Hoardings are blank because there is little to sell and hardly anyone on the roads. Actors, who were omnipresent entities in our lives, are now, like the rest of us, in hibernation. And this scenario is unlikely to change any time soon.
Over the last month, I’ve participated in webinars and conducted interviews with artists, directors and other stakeholders in the film industry. It’s too early for exact figures, but experts estimate that Bollywood will take a hit of ₹7,000 crore to ₹10,000 crore this year alone.
Producers are scrambling to find ways to start shooting again — safety guidelines require that crews, which normally ran to 200 people, be pared down to about 50. Stars will necessarily have to cut down on their burgeoning entourages (it had become routine for an A-list actor to enter a set with five or six people, including manager, publicist, stylist, hair and make-up artists and Man Friday).
Some producers have suggested that actors might also need to take a pay cut because budgets will have to be revised, given current market conditions. Whether or not that happens (in the more than two decades that I’ve been a Bollywood reporter, I’ve never seen star salaries fall), this is an opportune moment for the industry to introspect and reboot.

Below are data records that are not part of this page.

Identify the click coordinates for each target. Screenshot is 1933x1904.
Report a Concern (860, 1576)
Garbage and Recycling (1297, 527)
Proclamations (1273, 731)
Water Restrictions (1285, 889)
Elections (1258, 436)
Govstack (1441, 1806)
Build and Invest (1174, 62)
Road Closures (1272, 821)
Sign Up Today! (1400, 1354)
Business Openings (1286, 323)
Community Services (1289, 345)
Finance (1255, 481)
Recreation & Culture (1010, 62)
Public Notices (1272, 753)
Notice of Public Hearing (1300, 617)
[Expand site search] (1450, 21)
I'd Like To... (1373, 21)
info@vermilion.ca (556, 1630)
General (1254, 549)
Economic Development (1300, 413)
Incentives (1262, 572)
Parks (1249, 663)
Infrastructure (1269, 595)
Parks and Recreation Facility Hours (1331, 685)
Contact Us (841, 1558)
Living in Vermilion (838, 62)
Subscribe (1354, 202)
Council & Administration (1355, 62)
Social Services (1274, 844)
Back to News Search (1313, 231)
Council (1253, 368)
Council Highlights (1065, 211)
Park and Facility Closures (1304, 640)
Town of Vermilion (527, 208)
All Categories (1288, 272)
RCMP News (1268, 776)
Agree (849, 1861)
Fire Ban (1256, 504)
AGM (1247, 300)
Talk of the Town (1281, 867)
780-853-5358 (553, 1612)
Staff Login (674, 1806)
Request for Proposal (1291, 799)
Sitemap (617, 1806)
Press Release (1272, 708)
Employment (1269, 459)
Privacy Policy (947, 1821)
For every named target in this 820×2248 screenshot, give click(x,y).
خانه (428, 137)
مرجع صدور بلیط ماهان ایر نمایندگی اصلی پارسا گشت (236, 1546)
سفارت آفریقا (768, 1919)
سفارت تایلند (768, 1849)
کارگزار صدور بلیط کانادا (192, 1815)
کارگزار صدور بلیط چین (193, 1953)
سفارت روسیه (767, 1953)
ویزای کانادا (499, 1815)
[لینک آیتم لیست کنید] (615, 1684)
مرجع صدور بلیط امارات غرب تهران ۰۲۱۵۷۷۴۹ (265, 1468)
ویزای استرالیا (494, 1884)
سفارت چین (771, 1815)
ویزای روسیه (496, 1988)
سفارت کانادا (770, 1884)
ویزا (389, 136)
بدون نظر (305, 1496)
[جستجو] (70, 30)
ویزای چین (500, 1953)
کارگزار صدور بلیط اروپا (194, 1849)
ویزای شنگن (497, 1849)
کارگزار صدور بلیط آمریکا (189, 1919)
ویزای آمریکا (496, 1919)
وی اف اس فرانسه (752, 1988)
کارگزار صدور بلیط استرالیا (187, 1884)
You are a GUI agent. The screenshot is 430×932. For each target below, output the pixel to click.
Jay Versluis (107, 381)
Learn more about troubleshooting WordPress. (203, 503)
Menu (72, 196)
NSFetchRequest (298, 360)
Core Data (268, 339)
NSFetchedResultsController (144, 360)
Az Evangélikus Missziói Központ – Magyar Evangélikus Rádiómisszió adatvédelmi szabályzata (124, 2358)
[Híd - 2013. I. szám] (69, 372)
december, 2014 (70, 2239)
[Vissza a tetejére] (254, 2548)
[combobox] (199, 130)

Perhaps it’s time to get rid of wasteful practices that did not contribute to the quality of a film or bring more viewers into theatres. Like the multi-city tours that had become a mandatory marketing strategy (five years ago, a leading director told me that the promotional tours for his film, which featured two A-list actors, cost ₹3 crore). Or the untenable entourage costs, which routinely included ₹10,000 per day for the artist’s chauffeur. A leading TV channel paid this for an actor who lives in Juhu to come for an interview to the JW Marriott Hotel, also in Juhu.
Of course it is a question of supply and demand, and what a market is willing to pay. Brands and producers contributed equally to the excess. But the applecart has been upended and that might be the one silver lining to the current crisis.
As the industry is reconfigured, perhaps some flab can be shed. Actors, who are at the top of the food chain, could take the lead. I am also hopeful that since the circus of celebrity has been so drastically pared down, more genuine talent will emerge. That we will discover and admire actors who have skill over those who just have an outsized Instagram following.
Karan Johar has repeatedly said in interviews that this experience will change everyone. I hope it also changes some fundamentals in Bollywood. After all, if not now, when?